PASSAGE GIVEN -
────────────────

To have a city wide open budget — I would love to have that! I am sick and tired of just voting on people, I want to vote on things that matter. Show me the money. This process is eye opening for a delegate like me, to find out what things cost. We have been doing this from 2011 and to see the cost increasing, you really learn. Issues that we could propose in 2012, we cannot afford anymore in 2017. Finding out how expensive it is to run a city or a neighbourhood, that makes it all less abstract for people.

I am sick and tired of just voting on people, I want to vote on things that matter.

Absence

But with Donald Trump in power now, what will happen to these progressive practices?

The problem is, we have been far too absent from how our country is run, how cities are run, how our communities are run. We cannot keep functioning as a democracy, and do that. The attitude and behaviour of people really have to change. I work as a strategist and coach with social justice organisations. Part of what I look at is: how to sustain advocacy and leadership in different roles? When people are talking about becoming active, it is not just for this crisis period of Trump; we have to change the way we show up, forever. Obama needed people to be active. But too many people responded like ‘Let him take care of it, he is so good.’ The level of engagement that we need to have in a functioning democracy is completely different from what we have been doing. And that is why we have to build up the muscle. Because once Trump is out — maybe trough impeachment — the inclination could be going back to business as usual. In our larger culture, the main role that we are asked to show up at, is as a consumer. A consumer is very different from a citizen. To switch from that role to an engaged role, asks for different muscles and ways of acting.

The level of engagement that we need to have in a functioning democracy is completely different from what we have been doing.

I do have hope. In many ways we have exhausted ourselves from entertainment. The other thing I am hopeful about is that we felt a disconnection for decades now. We have such a high depression rate in this country, that is linked with higher incomes. There is a non-fulfilment that is happening with the way we have been living our lives. Many people are put on this treadmill for success. I am not saying that civic engagement is the answer to that, but people are looking for connectivity that they don’t have currently in their lives. And that provides this opening for: OK, how do we get people connected?

────────────────

TASK INSTRUCTIONS -
a) Edit the passage on civic engagement by writing it out again starting with "To have a city" and going on through "these progressive practices?", with "abstract" changed to "remote".
b) Carry the passage on civic engagement forward from its final sentence.
You can set the records aside, since none of this work depends on them.

(Entries for locating text and elements)
────────────────

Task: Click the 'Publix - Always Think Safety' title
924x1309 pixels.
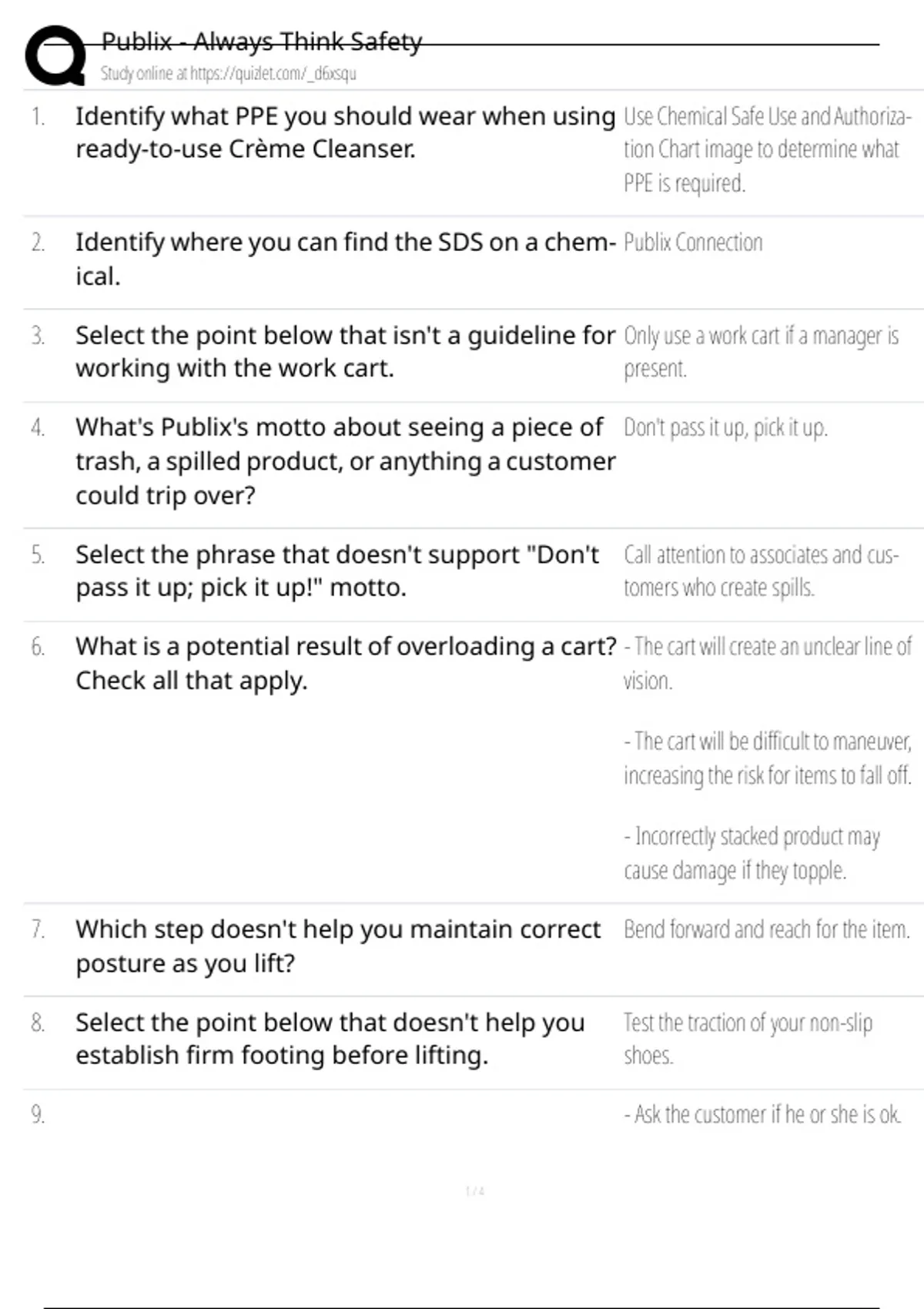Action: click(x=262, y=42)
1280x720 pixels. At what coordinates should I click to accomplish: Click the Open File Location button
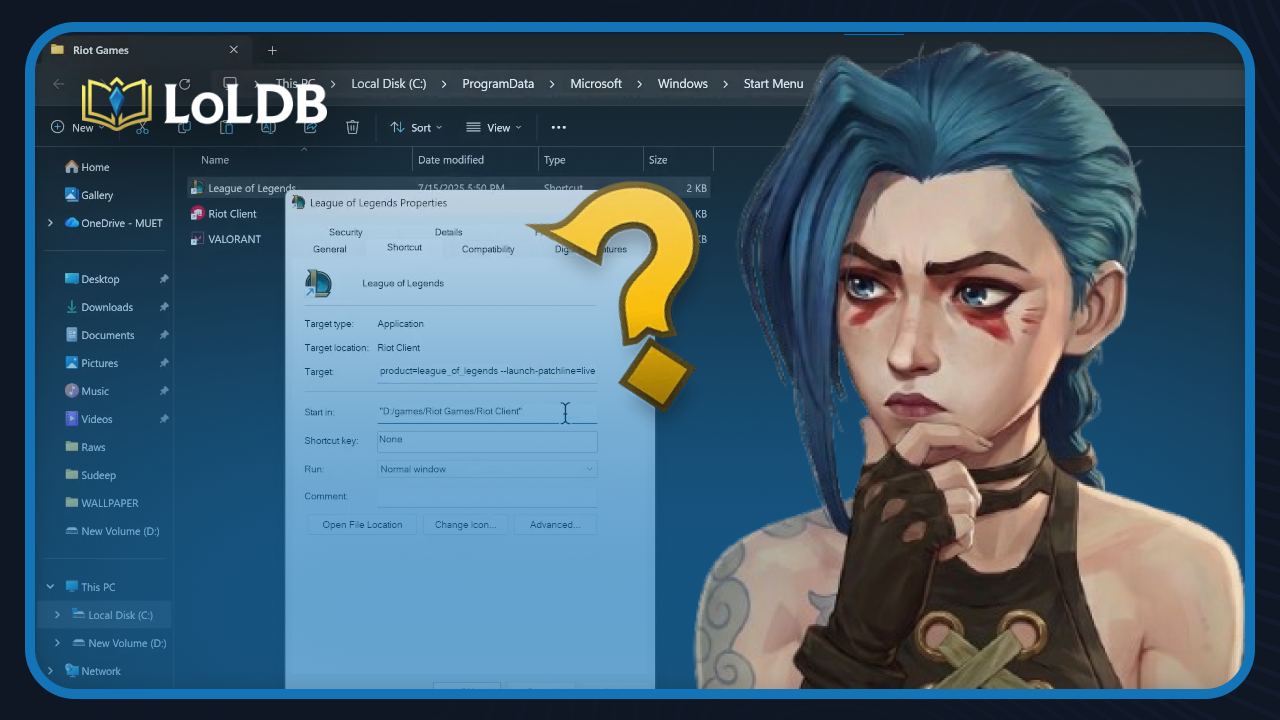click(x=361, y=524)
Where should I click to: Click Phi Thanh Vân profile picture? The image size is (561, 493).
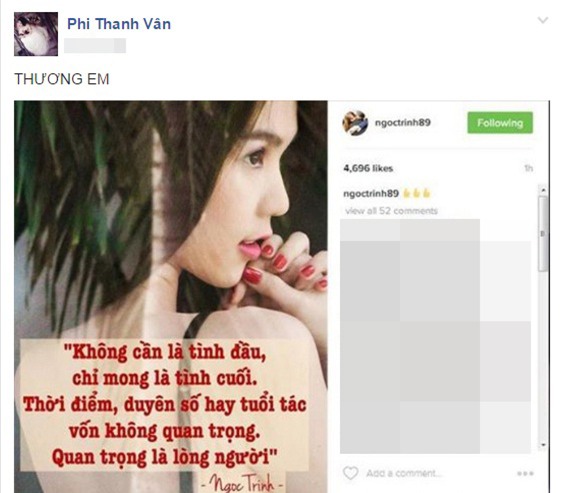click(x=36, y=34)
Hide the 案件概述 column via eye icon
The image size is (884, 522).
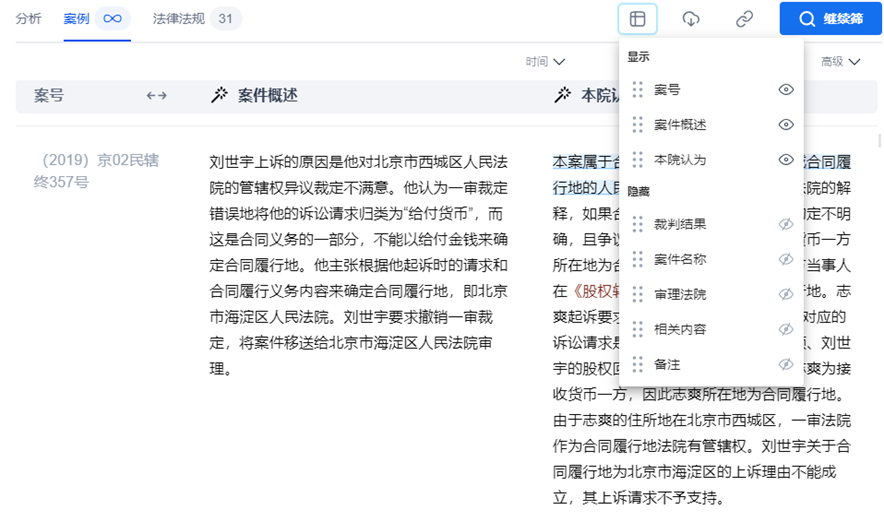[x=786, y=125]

────────────────

THE REPLIES -
a)
To have a city wide open budget — I would love to have that! I am sick and tired of just voting on people, I want to vote on things that matter. Show me the money. This process is eye opening for a delegate like me, to find out what things cost. We have been doing this from 2011 and to see the cost increasing, you really learn. Issues that we could propose in 2012, we cannot afford anymore in 2017. Finding out how expensive it is to run a city or a neighbourhood, that makes it all less remote for people.

I am sick and tired of just voting on people, I want to vote on things that matter.

Absence

But with Donald Trump in power now, what will happen to these progressive practices?

b)
Quick boil

You know, none of the problems we face now, are new. And I find it fascinating that Trump’s style is not to divide and conquer. Usually what has been done in this country is pit the gays against the blacks, pit the women against the environmentalists. He is like: ‘All of you suck!’ And people are like ‘OK, don’t you know that if you give a little here, you’ll get rid of so many people complaining?’ And that is not his style at all.

What is his style?

Do you know the metaphor of putting a frog in slowly boiling water, so you can kill it? Whereas if you would dump it into hot water, it would jump out. Republicans are masters at the slow boil. And that is what we have been fighting for decades at this point. I rather have the hot water, because that helps visibility, it helps anger. Even Hillary Clinton said they wanted to have a conversation around not letting in Syrian refugees, even tough they are vetted. I’d rather have Trumps conversation of banning Muslims, in my face. Because that is the real thing that you want to do. Are we a country for Muslims or not?, that is a conversation I want to have.

We had such a limited ask for participation as Americans.

I was here at the Women’s March in New York, which I thought would be small. Everyone I knew was going to Washington DC. But it was the largest march I have ever been too. We actually ended calling it a stand, because we could not move for over two hours. I was on the East side, and all the way up to Fifth Avenue, to Trump Tower. There was just no movement because it was completely packed. It was incredible; I have never seen anything like that! The cops were giving up controlling the crowd. You know, people care. It is just that we need to build up muscles to show that caring. We had such a limited ask for participation as Americans.

Lack of participation

How can that be done? What are you facing now?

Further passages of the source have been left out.